CASE-CONTROL STUDY OF CHILDHOOD CANCER AND EXPOSURE TO 60-HZ MAGNETIC FIELDS

Abstract
Concern with health effects of extremely low frequency magnetic fields has been raised by epidemiologic studies of childhood cancer in relation to proximity to electric power distribution lines. This case-control study was designed to assess the relation between residential exposure to magnetic fields and the development of childhood cancer. Eligible cases consisted of all 356 residents of the five-county 1970 Denver, Colorado Standard Metropolitan Statistical Area aged 0–14 years who were diagnosed with any form of cancer between 1976 and 1983. Controls were selected by random digit dialing to approximate the case distribution by age, sex, and telephone exchange area.
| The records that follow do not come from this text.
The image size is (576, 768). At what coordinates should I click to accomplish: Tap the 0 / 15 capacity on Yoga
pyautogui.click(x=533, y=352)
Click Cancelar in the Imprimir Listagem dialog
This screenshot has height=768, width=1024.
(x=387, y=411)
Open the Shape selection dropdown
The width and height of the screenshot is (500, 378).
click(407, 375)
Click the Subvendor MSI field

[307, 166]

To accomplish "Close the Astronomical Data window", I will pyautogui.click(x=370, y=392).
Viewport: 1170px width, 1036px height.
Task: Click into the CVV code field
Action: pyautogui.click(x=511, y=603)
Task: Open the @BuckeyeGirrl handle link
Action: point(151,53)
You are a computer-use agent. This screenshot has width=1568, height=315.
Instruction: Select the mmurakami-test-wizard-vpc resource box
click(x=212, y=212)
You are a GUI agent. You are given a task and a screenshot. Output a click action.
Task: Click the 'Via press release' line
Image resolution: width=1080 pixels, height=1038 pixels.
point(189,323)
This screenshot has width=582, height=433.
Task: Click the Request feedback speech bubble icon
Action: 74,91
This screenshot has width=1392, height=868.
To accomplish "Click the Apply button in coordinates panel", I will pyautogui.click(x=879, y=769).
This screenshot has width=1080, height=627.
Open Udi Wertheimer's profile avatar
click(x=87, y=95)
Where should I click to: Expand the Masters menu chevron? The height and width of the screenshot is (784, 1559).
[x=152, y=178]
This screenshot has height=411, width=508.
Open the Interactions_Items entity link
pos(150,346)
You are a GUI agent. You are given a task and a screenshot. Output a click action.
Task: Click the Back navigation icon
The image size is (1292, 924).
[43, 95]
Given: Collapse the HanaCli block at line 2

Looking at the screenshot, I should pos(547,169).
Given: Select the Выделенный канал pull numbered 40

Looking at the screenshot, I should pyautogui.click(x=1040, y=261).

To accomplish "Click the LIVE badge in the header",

Exposure was characterized through in-home electric and magnetic field measurements under low and high power use conditions and wire configuration codes, a surrogate measure of long-term magnetic field levels. Measured magnetic fields under low power use conditions had a modest association with cancer incidence; a cutoff score of 2.0 milligauss resulted in an odds ratio of 1.4 (95% confidence interval (CI) = 0.6− 2.9) for total cancers and somewhat larger odds ratios (ORs) for leukemias (OR = 1.9), lymphomas (OR = 2.2), and soft tissue sarcomas (OR = 3.3). Neither magnetic fields (OR = 1.0) nor electric fields (OR = 0.9) under high power use conditions were related to total cancers. Wire codes associated with higher magnetic fields were more common among case than control homes. The odds ratio to contrast very high and high to very low, low, and buried wire codes was 1.5 (95% Cl = 1.0−2.3) for total cases, with consistency across cancer subgroups except for brain cancer (OR = 2.0) and lymphomas (OR = 0.8). Contrasts of very high to buried wire code homes produced larger, less precise odds ratios of 2.3 for total cases, 2.9 for leukemias, and 3.3 for lymphomas. Adjusted estimates for measured fields and wire codes did not differ from crude results, indicating an absence of confounding. Limitations to the study are nonresponse (especially for field measurements), differential mobility of cases and controls, and a presumably nondifferential exposure misclassification from the use of imperfect surrogates for long-term magnetic field exposure history. In spite of these concerns, the results encourage further examination of the carcinogenic potential from this form of nonionizing radiation.